Abstract: Giving Practitioners the Psychometrically Sound Measures They Need: Using Multilevel Techniques, Data from Multiple Sources, and Control Variables to Demonstrate the Reliability and Validity of a New School Climate Measure (Society for Social Work and Research 20th Annual Conference - Grand Challenges for Social Work: Setting a Research Agenda for the Future)

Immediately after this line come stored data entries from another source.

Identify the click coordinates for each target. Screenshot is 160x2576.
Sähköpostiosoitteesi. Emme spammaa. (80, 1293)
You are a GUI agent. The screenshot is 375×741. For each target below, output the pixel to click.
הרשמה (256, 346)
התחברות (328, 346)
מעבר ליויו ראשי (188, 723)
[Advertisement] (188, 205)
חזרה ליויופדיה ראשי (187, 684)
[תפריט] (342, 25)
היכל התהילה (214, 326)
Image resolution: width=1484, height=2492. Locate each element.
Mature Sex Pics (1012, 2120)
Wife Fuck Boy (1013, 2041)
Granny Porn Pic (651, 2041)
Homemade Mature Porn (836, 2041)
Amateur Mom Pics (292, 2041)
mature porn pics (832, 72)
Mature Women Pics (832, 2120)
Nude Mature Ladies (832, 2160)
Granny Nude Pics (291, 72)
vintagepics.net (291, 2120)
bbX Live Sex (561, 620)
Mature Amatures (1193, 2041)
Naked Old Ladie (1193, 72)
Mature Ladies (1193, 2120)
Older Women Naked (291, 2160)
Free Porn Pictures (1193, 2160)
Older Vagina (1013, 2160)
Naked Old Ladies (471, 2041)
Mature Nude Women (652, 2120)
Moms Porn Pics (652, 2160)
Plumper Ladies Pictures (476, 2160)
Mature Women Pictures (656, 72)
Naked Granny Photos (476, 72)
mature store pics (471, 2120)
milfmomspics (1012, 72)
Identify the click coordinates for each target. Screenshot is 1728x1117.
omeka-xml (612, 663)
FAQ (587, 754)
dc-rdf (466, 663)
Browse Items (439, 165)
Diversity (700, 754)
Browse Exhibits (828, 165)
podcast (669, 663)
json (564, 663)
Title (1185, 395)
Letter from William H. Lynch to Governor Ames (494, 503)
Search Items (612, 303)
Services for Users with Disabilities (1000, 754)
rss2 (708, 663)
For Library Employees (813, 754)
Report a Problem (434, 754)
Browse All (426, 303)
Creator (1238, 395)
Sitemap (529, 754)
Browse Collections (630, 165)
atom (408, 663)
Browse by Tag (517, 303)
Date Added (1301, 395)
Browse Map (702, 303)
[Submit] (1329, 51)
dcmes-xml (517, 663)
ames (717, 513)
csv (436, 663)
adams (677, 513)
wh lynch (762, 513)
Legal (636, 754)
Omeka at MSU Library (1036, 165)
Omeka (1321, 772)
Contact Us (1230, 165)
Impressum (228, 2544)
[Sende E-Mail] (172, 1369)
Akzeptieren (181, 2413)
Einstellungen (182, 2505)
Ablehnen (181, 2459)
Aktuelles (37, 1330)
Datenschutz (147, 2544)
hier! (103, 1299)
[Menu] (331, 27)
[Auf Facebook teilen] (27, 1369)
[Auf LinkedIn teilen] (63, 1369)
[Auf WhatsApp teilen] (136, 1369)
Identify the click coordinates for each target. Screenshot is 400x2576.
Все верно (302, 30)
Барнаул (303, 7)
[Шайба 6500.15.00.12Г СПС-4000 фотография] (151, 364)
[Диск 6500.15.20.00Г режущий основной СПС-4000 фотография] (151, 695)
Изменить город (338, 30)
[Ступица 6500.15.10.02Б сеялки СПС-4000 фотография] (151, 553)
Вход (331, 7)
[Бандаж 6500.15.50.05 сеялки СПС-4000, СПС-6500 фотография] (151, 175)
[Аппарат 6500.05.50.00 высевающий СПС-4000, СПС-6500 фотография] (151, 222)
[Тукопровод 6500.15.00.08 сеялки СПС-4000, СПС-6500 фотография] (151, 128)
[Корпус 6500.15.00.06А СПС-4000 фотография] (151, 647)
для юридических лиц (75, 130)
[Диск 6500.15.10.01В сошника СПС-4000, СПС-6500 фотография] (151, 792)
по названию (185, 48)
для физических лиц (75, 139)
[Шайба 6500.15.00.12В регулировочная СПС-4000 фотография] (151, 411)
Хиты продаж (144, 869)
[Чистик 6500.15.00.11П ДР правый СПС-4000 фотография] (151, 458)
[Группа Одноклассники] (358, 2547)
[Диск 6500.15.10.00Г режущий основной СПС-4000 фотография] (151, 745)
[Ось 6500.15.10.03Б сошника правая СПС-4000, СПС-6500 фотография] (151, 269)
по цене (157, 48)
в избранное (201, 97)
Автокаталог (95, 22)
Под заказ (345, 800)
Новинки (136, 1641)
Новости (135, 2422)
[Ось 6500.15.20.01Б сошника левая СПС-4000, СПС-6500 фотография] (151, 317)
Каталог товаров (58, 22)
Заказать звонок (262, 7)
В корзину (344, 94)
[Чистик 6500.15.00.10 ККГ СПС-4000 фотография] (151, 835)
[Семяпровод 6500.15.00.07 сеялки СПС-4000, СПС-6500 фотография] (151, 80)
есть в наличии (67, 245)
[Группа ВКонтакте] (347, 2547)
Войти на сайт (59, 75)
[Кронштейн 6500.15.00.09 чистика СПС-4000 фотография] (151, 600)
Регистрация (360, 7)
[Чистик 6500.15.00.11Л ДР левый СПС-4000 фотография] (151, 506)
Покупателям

Giving Practitioners the Psychometrically Sound Measures They Need: Using Multilevel Techniques, Data from Multiple Sources, and Control Variables to Demonstrate the Reliability and Validity of a New School Climate Measure

Schedule:
Thursday, January 14, 2016: 3:15 PM
Meeting Room Level-Meeting Room 4 (Renaissance Washington, DC Downtown Hotel)
* noted as presenting author
Sarah Fierberg Phillips, PhD, Research Director, Tripod Project for School Improvement, Cambridge, MA
Ronald F. Ferguson, PhD, Senior Lecturer in Education and Public Policy, Harvard University, Cambridge, MA
Jacob F.S. Rowley, MEd, Research Associate, Tripod Education Partners, Cambridge, MA
Background: NASW standards for school social work encourage data-informed school climate interventions. To intervene effectively, practitioners need psychometrically sound measures. Although existing measures often aggregate student perceptions to the school-level, multilevel techniques have not been used to examine the reliability of any existing measure. Additionally, extant validity studies could be biased by shared-method variance and omitted variables, as most rely on data collected from a single source and fail to account for the strong correlation between school climate and school demographic composition. The present study demonstrates how social work researchers might address these issues while examining the psychometric properties of a new school climate measure.

Methods: Data included administrative records and student and teacher surveys collected over three years in a medium-sized, U.S. public school district (N=17,971-18,009 students, 1,364-1,597 teachers, in 31-37 schools). Measures included student perceptions of school climate, administrative data on suspension and teacher turnover rates, as well as teacher perceptions of: teaching and learning conditions, community support for learning, and student conduct. Race/ethnicity, socioeconomic status, and prior achievement were key control variables and included in a school-level advantage index. School-level school climate reliabilities were calculated following established multilevel methods (Barnett, Marshall, Raudenbush, & Brennan, 1993) on raw student responses as well as the residual of an Ordinary Least Squares regression predicting student responses by key controls. Validity analyses used generalized estimating equations (McNeish, 2014) to examine the correlation between aggregate perceptions of school climate in one year and each administrative and teacher perception outcome the following year with and without controls for school advantage.  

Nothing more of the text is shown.